Doch die Prachtentfaltung in Afrikas Blumengarten ist nur von kurzer Dauer. Nach wenigen Wochen verwandelt sich das größte Blumenmeer der Welt in eine Wüste. Namaqualand zeigt damit sein wahres Gesicht. Nach wenigen Wochen des Überflusses müssen sich alle Bewohner auf die endlosen Monate der Trockenperiode einstellen. Einige der Blumen speichern ihre Feuchtigkeit für bessere Zeiten unterirdisch in Zwiebeln, andere in ihren voluminösen Blättern, manche amputieren sogar Teile ihres Körpers, um Wasser zu sparen. Besonders im Knersvlakte-Gebiet, einer Landschaft aus glitzernden weißen Quarzkieseln, lassen sich die extremsten Effekte beobachten. Wo sich kurz zuvor riesige Flächen mit gelben, violetten oder roten Mittagsblumen erstreckten, liegt jetzt nur mehr eine gleißende weiße Fläche: Die Blumen haben sich augenscheinlich in Steine verwandelt. Nur wenn man ganz genau hinsieht, kann man die Pflanzen und ihre unterirdischen Wasserspeicher erahnen.
Wer kann, verlässt diese Hölle. Die Strauße ziehen Richtung Küste, wo die Wüste ein milderes Gesicht hat. Die Nama zieht es mit ihren Schafen, Ziegen und Eselskarren in die entgegengesetzte Richtung: Sie folgen den uralten Wanderrouten der Springböcke ins Landesinnere. Überall ist es jetzt besser als in der öden Landschaft, die kurz zuvor noch Afrikas Blumengarten gewesen ist. Es bleibt nur, wer nicht anders kann. Wie die Erdmännchen, die jeden Tag tiefer und länger graben müssen, um fressbare Insektenlarven, Echsen oder Skorpione zu finden. Erdmännchen sind äußerst fürsorglich und hilfsbereit, nicht nur ihren Jungen gegenüber - auch untereinander. Doch der brennende Hunger bringt ihr Sozialsystem ins Wanken: Sie kämpfen mit ihren eigenen Jungen um die letzten Bissen.
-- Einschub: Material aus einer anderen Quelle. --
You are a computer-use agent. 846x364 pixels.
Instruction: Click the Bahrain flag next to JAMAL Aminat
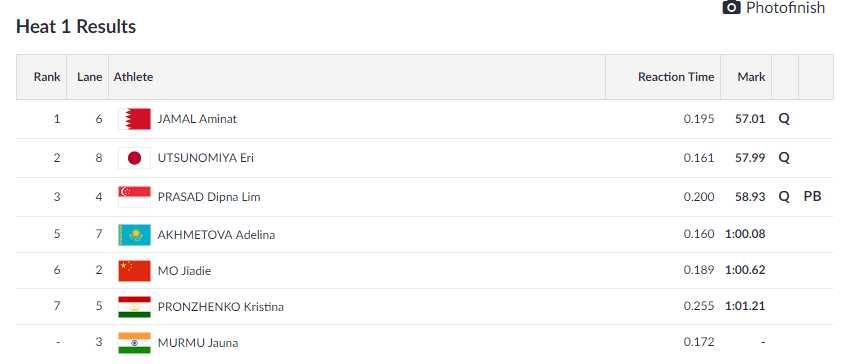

Doch irgendwann, nachdem die Lebenskräfte aller Bewohner von Namaqualand bis ans äußerste Limit strapaziert worden sind, kehren sie wieder: die Regenstürme und Nebelbänke, die der Benguela-Strom über Namaqualand schickt. Nur ein Mal im Jahr kann der Kaltwasserstrom aus der Antarktis so weit nordwärts vorstoßen, dass seine Wettersysteme auch die Wüste von Namaqualand erreichen. Und eine wunderbare Verwandlung möglich machen: von der verbrannten Erde zum Blumengarten Afrikas.